How does Russell use the opening scene to prepare the audience for the rest of the play?
Extracts from this essay...
Alexandra Kennedy. 10E. July 10th 2002 How does Russell use the opening scene to prepare the audience for the rest of the play? Willy Russell's 'Educating Rita' sees the first scene introduce many ideas which run throughout the play. The inventive use of such a large opening scene permits Russell to cover many issues and aspects within both character and theme which are extended and covered with more depth later in the play. Key points are introduced right from the beginning which interests the audience and allows them to empathise and relate to the characters quickly, urging them to anticipate the rest of the play.

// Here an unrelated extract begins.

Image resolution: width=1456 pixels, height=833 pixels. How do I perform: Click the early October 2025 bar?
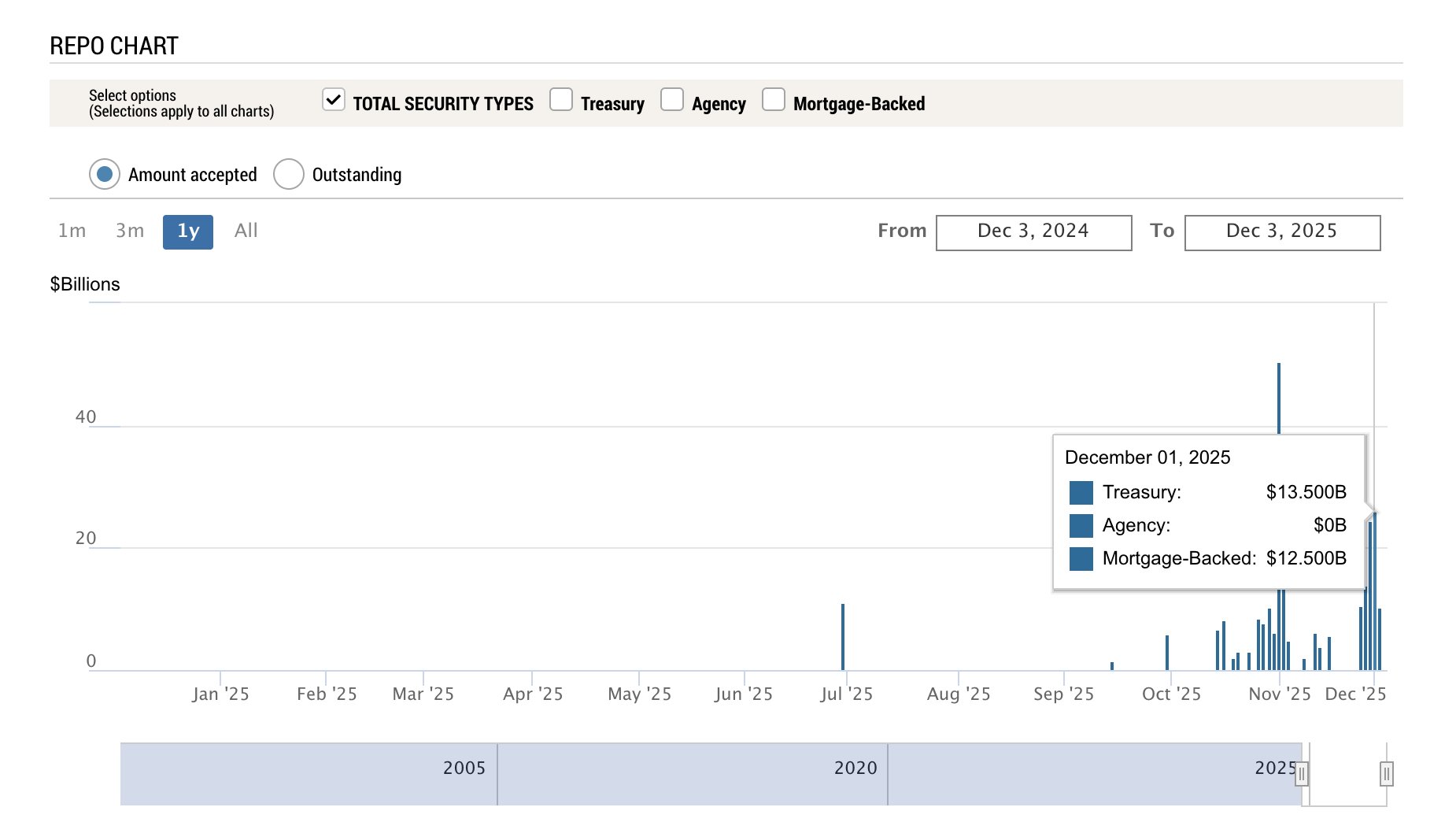coord(1167,652)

Russell allows us to make conceptions and conclusions about the two characters, something which is covered during the play; A theme which shows that first impressions are often untrustworthy and stereotypical which again makes us empathise with the characters more. These among other themes are opened during the first scene, to start the tremendous change which takes place during the course of the play. Themes of the play discussed later are evident throughout and are opened in the first scene. The whole play is set inside Frank's office. The Victorian University set in 1980's Northern England is briefly described. Within the stage directions we can see Frank's office, "The walls are lined with books" but we know nothing of the exterior. The directions are clear; Russell wants future directors to use the stage effectively. This is where we see the whole play take place. This unity of place takes away any confusion of setting throughout the play, and allows the audience to see the characters consistently. The audience can see changes within the characters throughout the play more clearly having only one setting because neither Frank nor Rita would act differently due to different surroundings. The choice of staging such a play in only one room makes everything seem important.
Here Russell uses Rita and her situation to convey the attitudes of the working classes at the time of the play. The way Russell describes their attitudes through Rita shows they aspire to nothing more than their parents average lives; just going through life without taking chances or ceasing opportunities. Throughout the play we see Rita using her own mind to make decisions and follow her dreams. Rita becomes decisive and confident about her thoughts, whereas before she wasn't certain about her feelings. She was conscious of getting things wrong. Rita has learnt to appreciate her mind, and has also seen people appreciate it as well. This is expanded in the film version to show the audience how much Rita is changing, because she gets stopped by some students sat on the lawn, and asked to join their conversation about literature. This is one of Rita's dreams and so helps the audience to see her progressive change. Rita works hard on aspects which she thinks are important, but later comes to realise that most of the things she thought she needed to change were in fact very strong positives about her character. Rita's optimism and lack of cultural education leads her to think narrowly about things. Rita's desire to be open minded is eventually fulfilled and is helped because of the way her mind worked to begin with. Rita sees her faults and knows where and why she wants to improve on them. She is hard working and enthusiastic, "I wanna know everything!" When Rita first sees the picture hanging on Frank's wall she comments on it very decisively. "It's very erotic", this is a great example of how Russell uses the opening scene to prepare the audience. Rita later on in the play would never have said with something like that. She would have thought a lot more about it. We can see this again where she restricts herself in the final exam on the question about Peer Gynt, originally she had written "Do it on the Radio".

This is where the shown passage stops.